• WHAT YOU SHOULD DO: Restate the data that follows exactly as it stands, beginning with the first line and ending with the line that contains "Click the knowledge base list scrollbar".
===============
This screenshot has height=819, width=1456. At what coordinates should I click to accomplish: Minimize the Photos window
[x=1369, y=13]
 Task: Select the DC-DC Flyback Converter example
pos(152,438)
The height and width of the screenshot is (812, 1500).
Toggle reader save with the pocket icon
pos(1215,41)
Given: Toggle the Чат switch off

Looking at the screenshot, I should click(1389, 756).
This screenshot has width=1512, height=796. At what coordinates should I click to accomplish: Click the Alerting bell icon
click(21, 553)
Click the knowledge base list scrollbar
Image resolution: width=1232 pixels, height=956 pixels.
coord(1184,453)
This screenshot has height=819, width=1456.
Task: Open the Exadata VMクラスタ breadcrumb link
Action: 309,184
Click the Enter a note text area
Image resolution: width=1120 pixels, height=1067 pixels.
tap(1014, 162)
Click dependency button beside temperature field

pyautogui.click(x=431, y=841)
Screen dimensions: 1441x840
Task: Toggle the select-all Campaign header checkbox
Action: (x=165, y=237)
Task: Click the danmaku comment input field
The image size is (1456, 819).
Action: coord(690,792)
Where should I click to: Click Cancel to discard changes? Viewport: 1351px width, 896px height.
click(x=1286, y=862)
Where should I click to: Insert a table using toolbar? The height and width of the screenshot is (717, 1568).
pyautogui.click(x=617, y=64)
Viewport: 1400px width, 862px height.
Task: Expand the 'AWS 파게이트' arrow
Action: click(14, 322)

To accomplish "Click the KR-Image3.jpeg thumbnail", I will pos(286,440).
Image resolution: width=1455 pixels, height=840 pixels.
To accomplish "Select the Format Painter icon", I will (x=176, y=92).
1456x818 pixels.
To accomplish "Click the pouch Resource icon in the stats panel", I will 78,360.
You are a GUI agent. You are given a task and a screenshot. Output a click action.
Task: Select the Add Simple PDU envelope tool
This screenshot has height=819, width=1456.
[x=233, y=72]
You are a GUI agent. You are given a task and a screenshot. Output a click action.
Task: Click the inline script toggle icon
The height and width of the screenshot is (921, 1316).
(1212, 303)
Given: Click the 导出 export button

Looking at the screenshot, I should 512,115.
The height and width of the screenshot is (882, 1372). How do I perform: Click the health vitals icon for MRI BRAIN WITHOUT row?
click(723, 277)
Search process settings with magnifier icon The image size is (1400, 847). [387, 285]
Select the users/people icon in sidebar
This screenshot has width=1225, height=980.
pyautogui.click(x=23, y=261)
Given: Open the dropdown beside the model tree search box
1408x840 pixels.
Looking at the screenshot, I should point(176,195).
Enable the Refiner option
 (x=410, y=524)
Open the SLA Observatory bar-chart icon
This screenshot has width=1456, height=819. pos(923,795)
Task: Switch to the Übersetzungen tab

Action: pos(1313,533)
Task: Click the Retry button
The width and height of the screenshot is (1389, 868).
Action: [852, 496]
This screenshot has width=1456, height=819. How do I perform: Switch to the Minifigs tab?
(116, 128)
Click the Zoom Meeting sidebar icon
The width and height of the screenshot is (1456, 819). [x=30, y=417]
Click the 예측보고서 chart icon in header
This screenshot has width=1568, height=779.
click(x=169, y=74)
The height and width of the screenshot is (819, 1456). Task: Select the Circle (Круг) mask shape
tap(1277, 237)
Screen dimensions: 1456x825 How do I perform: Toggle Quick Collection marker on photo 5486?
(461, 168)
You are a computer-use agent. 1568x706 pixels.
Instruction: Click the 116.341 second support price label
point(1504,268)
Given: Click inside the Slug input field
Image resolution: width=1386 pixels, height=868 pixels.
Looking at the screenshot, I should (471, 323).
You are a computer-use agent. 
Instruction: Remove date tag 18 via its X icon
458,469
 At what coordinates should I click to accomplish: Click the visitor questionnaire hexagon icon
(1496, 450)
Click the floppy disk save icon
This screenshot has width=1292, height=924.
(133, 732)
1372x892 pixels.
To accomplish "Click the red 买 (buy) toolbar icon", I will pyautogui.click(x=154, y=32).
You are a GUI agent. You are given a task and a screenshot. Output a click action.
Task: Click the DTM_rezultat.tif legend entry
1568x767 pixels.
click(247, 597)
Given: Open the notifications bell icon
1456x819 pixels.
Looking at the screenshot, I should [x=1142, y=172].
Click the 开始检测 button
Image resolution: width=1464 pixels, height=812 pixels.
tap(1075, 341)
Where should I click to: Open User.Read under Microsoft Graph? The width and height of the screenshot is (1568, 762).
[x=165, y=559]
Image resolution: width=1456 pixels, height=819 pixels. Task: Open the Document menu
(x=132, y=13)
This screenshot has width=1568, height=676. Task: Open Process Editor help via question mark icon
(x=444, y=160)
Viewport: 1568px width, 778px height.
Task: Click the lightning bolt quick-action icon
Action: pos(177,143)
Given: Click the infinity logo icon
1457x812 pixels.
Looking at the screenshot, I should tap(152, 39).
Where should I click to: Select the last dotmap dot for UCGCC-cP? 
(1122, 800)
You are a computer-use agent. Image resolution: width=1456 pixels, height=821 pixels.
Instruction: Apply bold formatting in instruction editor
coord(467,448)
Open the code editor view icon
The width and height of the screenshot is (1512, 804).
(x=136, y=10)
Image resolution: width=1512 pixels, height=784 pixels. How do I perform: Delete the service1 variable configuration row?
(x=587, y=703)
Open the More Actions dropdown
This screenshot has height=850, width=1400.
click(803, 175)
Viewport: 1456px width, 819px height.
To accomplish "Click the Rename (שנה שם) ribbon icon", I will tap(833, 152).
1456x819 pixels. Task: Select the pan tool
===============
• ANSWER SECTION:
This screenshot has height=819, width=1456. At what coordinates should I click to accomplish: Minimize the Photos window
[x=1369, y=13]
 Task: Select the DC-DC Flyback Converter example
pos(152,438)
The height and width of the screenshot is (812, 1500).
Toggle reader save with the pocket icon
pos(1215,41)
Given: Toggle the Чат switch off

Looking at the screenshot, I should click(1389, 756).
This screenshot has width=1512, height=796. At what coordinates should I click to accomplish: Click the Alerting bell icon
click(21, 553)
Click the knowledge base list scrollbar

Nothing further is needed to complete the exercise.